Other popular films displayed at the cinema, but not limited to:
- 12 Years A Slave
- The Adventures of Tintin
- Ferdinand
- Gone Girl
- The Help
- La La Land
- The Perks of Being A Wallflower
- Jesus Christ Vampire Hunter
==== Musicals ====
"The Sound Of Music", showed for a long period in 1965, is amongst some of the previously shown musicals. Subsequently, many other notable musicals, like "Funny Girl" and "Willy Wonka& the Chocolate Factory" were screened.

=== Independent and foreign films ===
The ByTowne is best known for showing a wide variety of independent, "non-mainstream", cult and international films.
- An African Election
- Ai Weiwei: Never Sorry
- Les Femmes du 6e étage
- Habemus Papam (We Have A Pope)
- Happiness
- The Insult
- Kandahar Journals
- Patang (The Kite)
- Throne Of Blood

==== 2017: The Breadwinner ====
On September 22, 2017, the ByTowne Cinema hosted a red carpet screening of "The Breadwinner". This film screening was a part of the Ottawa International Animation Festival.

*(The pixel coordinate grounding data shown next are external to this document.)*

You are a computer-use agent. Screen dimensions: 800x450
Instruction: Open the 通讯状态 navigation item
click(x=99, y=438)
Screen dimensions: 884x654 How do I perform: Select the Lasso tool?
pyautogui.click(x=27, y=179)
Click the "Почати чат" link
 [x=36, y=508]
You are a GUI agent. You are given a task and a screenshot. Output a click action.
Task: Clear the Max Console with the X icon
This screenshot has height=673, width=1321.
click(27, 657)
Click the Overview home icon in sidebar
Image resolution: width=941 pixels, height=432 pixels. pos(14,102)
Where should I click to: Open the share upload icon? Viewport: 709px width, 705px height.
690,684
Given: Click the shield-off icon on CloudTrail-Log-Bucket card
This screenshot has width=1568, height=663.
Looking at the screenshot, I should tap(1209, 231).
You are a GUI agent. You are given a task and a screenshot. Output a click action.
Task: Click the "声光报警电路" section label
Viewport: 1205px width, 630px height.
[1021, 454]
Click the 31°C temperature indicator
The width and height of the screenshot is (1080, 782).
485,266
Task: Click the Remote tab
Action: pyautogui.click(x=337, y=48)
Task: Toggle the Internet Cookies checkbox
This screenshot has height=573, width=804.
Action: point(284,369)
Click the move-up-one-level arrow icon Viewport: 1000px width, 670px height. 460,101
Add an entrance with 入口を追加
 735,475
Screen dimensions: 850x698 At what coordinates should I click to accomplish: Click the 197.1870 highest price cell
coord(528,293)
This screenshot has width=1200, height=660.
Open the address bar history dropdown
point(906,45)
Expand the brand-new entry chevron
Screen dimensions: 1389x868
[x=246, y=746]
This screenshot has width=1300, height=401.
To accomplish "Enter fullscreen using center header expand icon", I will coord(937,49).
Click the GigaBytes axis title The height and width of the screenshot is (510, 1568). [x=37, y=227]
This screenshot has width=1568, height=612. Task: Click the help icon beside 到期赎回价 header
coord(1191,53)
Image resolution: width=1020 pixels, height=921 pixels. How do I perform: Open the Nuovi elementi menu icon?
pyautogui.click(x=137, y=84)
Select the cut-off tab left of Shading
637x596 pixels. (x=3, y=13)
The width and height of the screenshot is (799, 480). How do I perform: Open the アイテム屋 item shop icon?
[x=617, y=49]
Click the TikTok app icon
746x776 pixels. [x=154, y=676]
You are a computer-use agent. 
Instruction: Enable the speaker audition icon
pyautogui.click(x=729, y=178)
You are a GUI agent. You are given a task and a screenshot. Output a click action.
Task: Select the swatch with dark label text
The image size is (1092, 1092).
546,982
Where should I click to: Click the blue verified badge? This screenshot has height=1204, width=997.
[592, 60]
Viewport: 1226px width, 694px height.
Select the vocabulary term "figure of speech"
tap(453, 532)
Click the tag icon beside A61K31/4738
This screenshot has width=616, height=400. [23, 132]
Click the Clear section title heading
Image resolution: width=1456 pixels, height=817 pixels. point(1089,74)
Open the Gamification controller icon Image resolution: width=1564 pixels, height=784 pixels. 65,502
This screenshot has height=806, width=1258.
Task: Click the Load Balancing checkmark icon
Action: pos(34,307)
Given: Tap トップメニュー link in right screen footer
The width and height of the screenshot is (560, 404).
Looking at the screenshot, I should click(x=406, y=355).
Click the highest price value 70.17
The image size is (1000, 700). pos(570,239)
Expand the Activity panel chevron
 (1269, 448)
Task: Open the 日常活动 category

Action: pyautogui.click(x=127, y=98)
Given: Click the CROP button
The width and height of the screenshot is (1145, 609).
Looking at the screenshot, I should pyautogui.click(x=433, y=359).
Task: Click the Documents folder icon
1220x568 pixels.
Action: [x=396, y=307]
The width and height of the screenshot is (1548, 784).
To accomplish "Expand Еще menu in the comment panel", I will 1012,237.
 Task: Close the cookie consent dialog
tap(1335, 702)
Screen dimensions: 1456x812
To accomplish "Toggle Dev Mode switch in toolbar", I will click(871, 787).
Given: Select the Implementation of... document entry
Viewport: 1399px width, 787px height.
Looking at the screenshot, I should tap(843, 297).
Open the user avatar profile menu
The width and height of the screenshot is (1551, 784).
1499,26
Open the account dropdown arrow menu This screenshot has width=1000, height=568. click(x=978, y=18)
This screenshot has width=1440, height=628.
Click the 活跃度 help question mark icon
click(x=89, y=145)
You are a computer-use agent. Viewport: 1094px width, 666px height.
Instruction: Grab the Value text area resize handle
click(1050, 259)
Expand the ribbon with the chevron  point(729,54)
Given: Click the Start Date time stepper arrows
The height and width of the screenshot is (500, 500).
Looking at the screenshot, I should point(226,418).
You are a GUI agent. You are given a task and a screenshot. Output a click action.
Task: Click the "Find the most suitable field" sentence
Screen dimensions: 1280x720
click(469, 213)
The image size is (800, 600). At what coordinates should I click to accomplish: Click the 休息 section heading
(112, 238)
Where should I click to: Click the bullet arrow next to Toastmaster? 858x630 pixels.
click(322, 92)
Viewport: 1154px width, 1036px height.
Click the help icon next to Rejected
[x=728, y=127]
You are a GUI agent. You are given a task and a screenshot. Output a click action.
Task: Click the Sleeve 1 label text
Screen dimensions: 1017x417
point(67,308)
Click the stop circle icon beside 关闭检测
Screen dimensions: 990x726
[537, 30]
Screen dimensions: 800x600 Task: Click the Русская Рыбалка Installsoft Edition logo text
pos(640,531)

== Threat to Canadian repertory cinemas ==
Repertory cinemas, such as the ByTowne and Mayfair Theatre, show Canadian and foreign films that other major chains will not. However, over the past years, repertory theatres have been having financial difficulties. Especially with the new rules set by Hollywood distributors, it is even harder for repertory cinemas to sustain. For example, Buena Vista Pictures prohibits the showings of Disney films for family matinees in repertory theatres.

The ByTowne Cinema produced most of their profit on Canadian and independent foreign films. Owner Bruce White explained, "we book most of our films from distributors that are Canadian owned. This is not to say that we never do business with the Americans, but the extra grief that they generate is inversely proportionate to the amount of business that we do". White also added that "Disney isn't worth the hassle" and trying to change the minds of the big companies is pointless.

The ongoing public health restrictions during the COVID-19 pandemic saw the cinema face a series of temporary closures and reductions of available seating over the course of 2020. These challenges, alongside a decline in viewership during the pandemic, contributed to the cinema's temporary closure at the end of 2020.